O presidente Luiz Inácio Lula da Silva (PT) avaliou o encontro com o líder americano, Donald Trump, nesta quinta-feira (7), como “muito produtivo”. A afirmação foi feita em uma de suas redes sociais, onde Lula postou imagens do encontro que durou em torno de três horas, na Casa Branca, em Washington, nos Estados Unidos.
Os dois presidentes cancelaram o plano de conversar com a imprensa juntos, logo após a reunião. Com isso, Lula seguiu para a embaixada brasileira, onde falará com jornalistas ainda na tarde desta quinta-feira.
Trump se manifestou em sua redes afirmando que o encontro foi muito produtivo e anunciou novos encontros entre representantes dos dois países. “Acabei de concluir minha reunião com Luiz Inácio Lula da Silva, o dinâmico presidente do Brasil. Discutimos diversos temas, incluindo comércio e, especificamente, tarifas. A reunião foi muito produtiva".
Histórico turbulento
As relações entre Lula e Trump passou por momentos turbulentos desde que o presidente americano tomou posse como presidente, em janeiro de 2025. Os problemas incluíram o tarifaço americano, o apoio do republicado ao ex-presidente Jair Bolsonaro (PL) e até a expulsão de um delegado da Polícia Federal dos EUA.

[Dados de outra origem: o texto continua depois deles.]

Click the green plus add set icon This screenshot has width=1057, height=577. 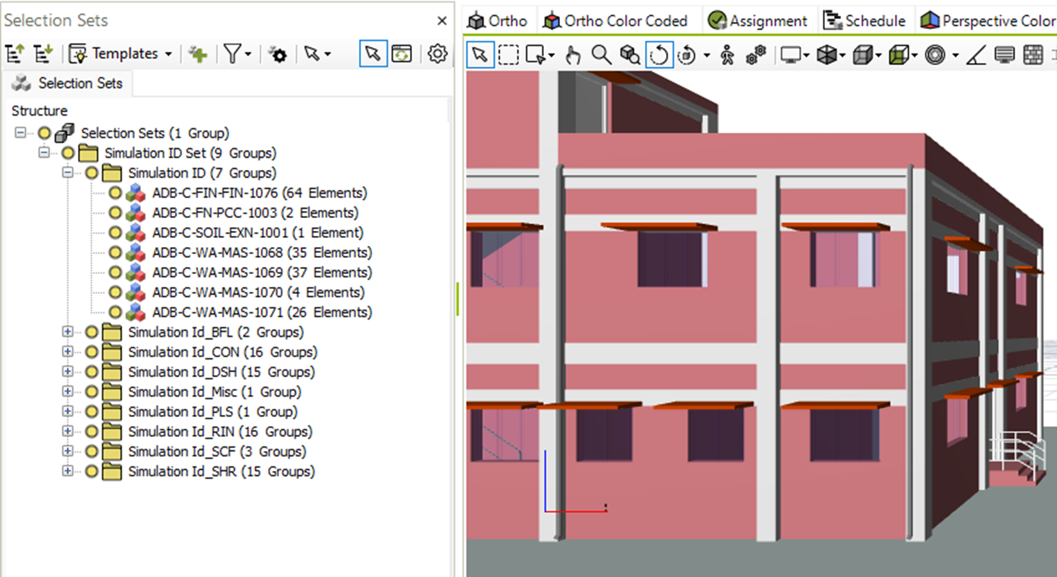coord(198,54)
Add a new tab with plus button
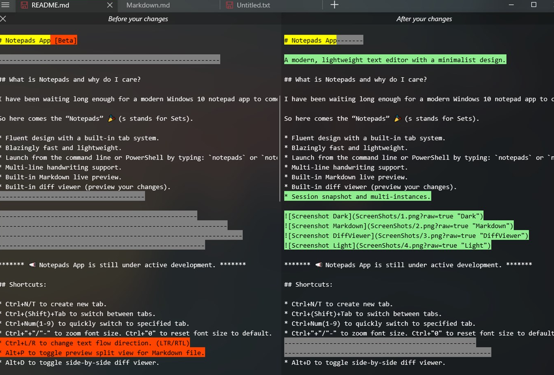The width and height of the screenshot is (554, 375). [334, 5]
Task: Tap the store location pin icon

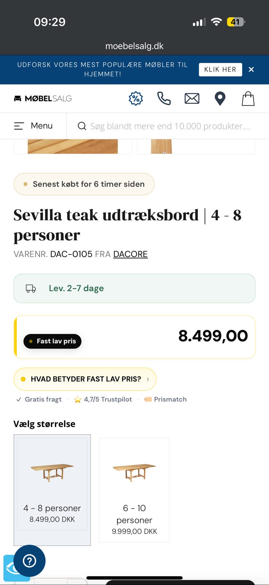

Em julho do ano passado, Trump anunciou taxa de 50% “sobre todas as exportações brasileiras enviadas para os EUA”, provocando tensões comerciais entre os dois países. Na ocasião, o presidente americano citou práticas comerciais desleais” do Brasil e criticou o julgamento de Bolsonaro no STF.
Antes disso, Trump já tinha afirmado que o Brasil estava "agindo de forma terrível no tratamento dado ao ex-presidente Jair Bolsonaro. Eu observei, assim como o mundo, como eles não fizeram nada além de persegui-lo, dia após dia, noite após noite, mês após mês, ano após ano".

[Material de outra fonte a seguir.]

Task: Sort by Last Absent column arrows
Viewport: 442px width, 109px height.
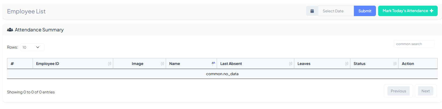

As atitudes do americano fizeram Lula subir o tom, dizendo que a democracia no Brasil é um assunto apenas do povo brasileiro e que o país não aceitará “interferência ou tutela de quem quer que seja”. “Somos um país soberano. Não aceitamos interferência ou tutela de quem quer que seja.”
Na época, Lula e Trump se encontraram presencialmente na Malásia para discutir, principalmente, questões comerciais. Na reunião, que durou cerca de 50 minutos, Lula disse que “não há motivo para conflito”. Já Trump afirmou: "Acho que chegaremos a uma conclusão com o Brasil bem rapidamente".
Mais recentemente, foi a expulsão do delegado da Polícia Federal Marcelo Ivo de Carvalho dos EUA que voltou a estremecer as relações dos dois países. A administração Trump afirmou na ocasião que ele tentou “manipular o sistema de imigração” com a prisão do ex-deputado Alexandre Ramagem nos EUA.
"Nenhum estrangeiro pode manipular o sistema de imigração para contornar pedidos formais de extradição e estender perseguições políticas ao território americano", afirmou o setor responsável se referindo à prisão de Ramagem, que é considerado foragido da Justiça brasileira, pela polícia de imigração.
Pontos de discussão
Um dos temas prioritários seria a segurança pública. Os Estados Unidos têm defendido a possibilidade de classificar facções criminosas brasileiras como organizações terroristas, proposta que enfrenta resistência do governo brasileiro. O Planalto avalia que o enquadramento jurídico não é adequado dentro da legislação brasileira.
Apesar da divergência, o governo Lula pretendia avançar na cooperação com os Estados Unidos para combater o tráfico internacional de drogas, o contrabando de armas e a atuação de facções criminosas com impacto nos dois países. A expectativa da comitiva era sair da reunião com algum acordo fechado ou ao menos com negociações avançadas nessa área.
Outro eixo estratégico seria o debate sobre minerais críticos e terras raras. O governo brasileiro queria chegar aos Estados Unidos com a regulamentação do setor aprovada pela Câmara dos Deputados, e o texto foi aprovado de forma simbólica na quarta-feira (6), e é tratado pelo Planalto como um ativo relevante na negociação com Washington.
As relações comerciais entre Brasil e Estados Unidos também estariam na pauta. O governo pretendia discutir investimentos e ampliar negócios bilaterais, além de defender o Pix, sistema de pagamentos instantâneos criado pelo Banco Central e alvo de questionamentos de setores americanos que alegam impactos sobre empresas dos Estados Unidos.